Logits for each position and possible amino acid substitution

spurs.functional_site_annotation.get_wt_aa_logit_differences(sequence: str, mut_indices: list, batch_converter, model, device: torch.device, alphabet, shift: int = 1)[source]

Calculate differences between wild-type and mutant amino acid logits.

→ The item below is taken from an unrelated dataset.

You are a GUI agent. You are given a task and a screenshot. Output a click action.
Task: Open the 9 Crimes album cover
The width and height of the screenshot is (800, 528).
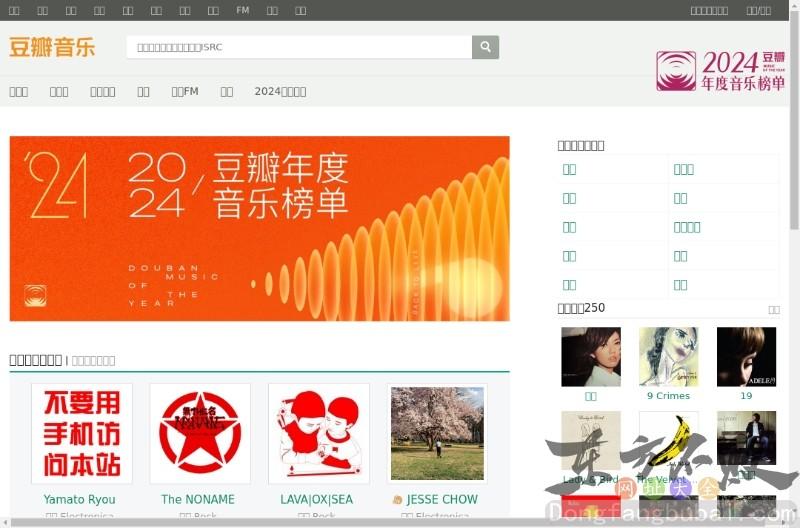pos(668,357)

This function helps identify positions where mutations would have the strongest effect by comparing model predictions for all possible amino acid substitutions against the wild-type amino acid at each position.

Parameters
  • sequence – Protein sequence

  • mut_indices – Positions to analyze

  • batch_converter – ESM batch converter

  • model – ESM model

  • device – Computation device

  • alphabet – ESM alphabet

  • shift – Index adjustment (default: 1)

Returns

Tensor of logit differences between wild-type and all possible mutations

spurs.functional_site_annotation.plot_sigmoid_results(result, shift=1, vcenter=0, highlight_positions=[])[source]

Visualize functional site prediction results using a scatter plot.

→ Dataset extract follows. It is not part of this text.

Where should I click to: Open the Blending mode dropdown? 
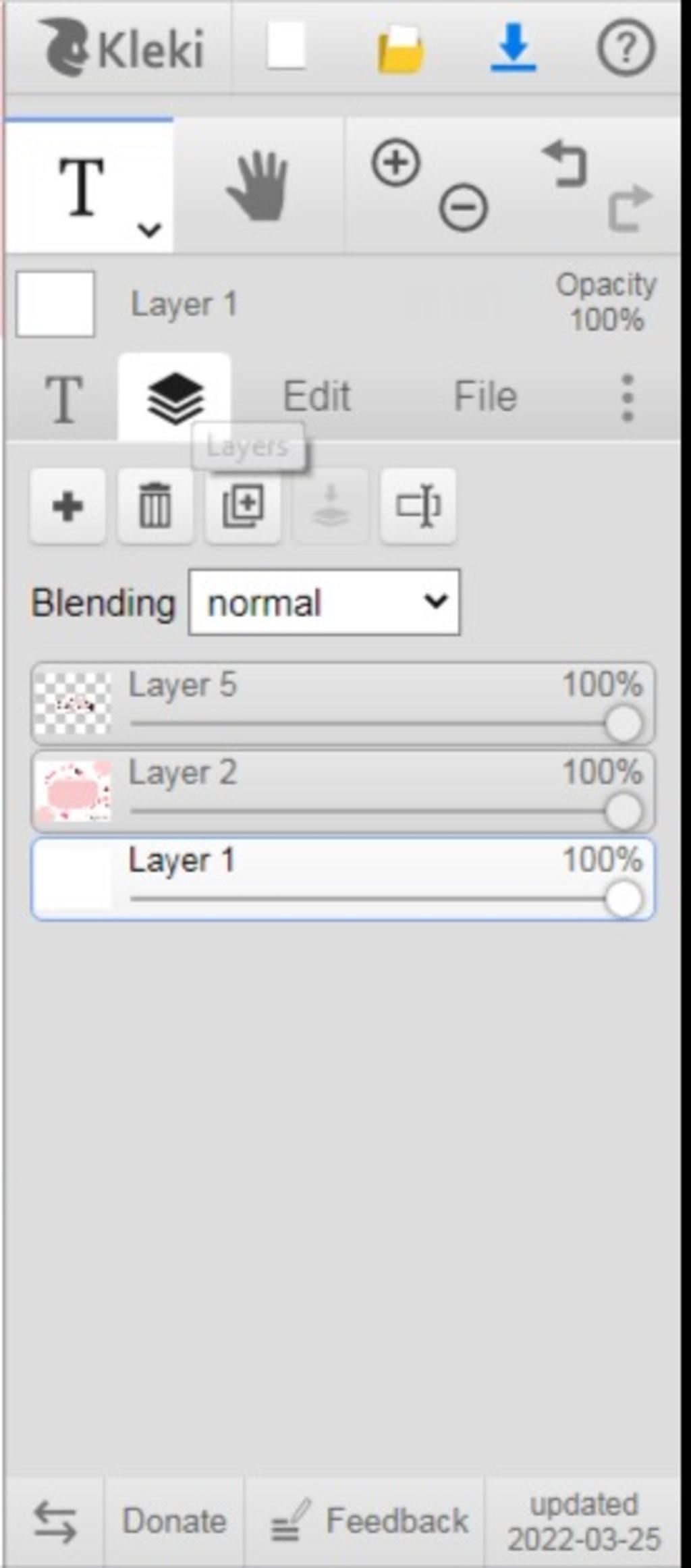pyautogui.click(x=325, y=602)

Creates a plot showing normalized mutation effects across protein positions, with optional highlighting of specific positions of interest. The color scheme uses a diverging colormap centered at vcenter.

Parameters
  • result – Tuple containing (normalized_ddg, mask_results, None, sigmoid_parameters)

  • shift – Position numbering offset (default: 1)

  • vcenter – Center value for color normalization (default: 0)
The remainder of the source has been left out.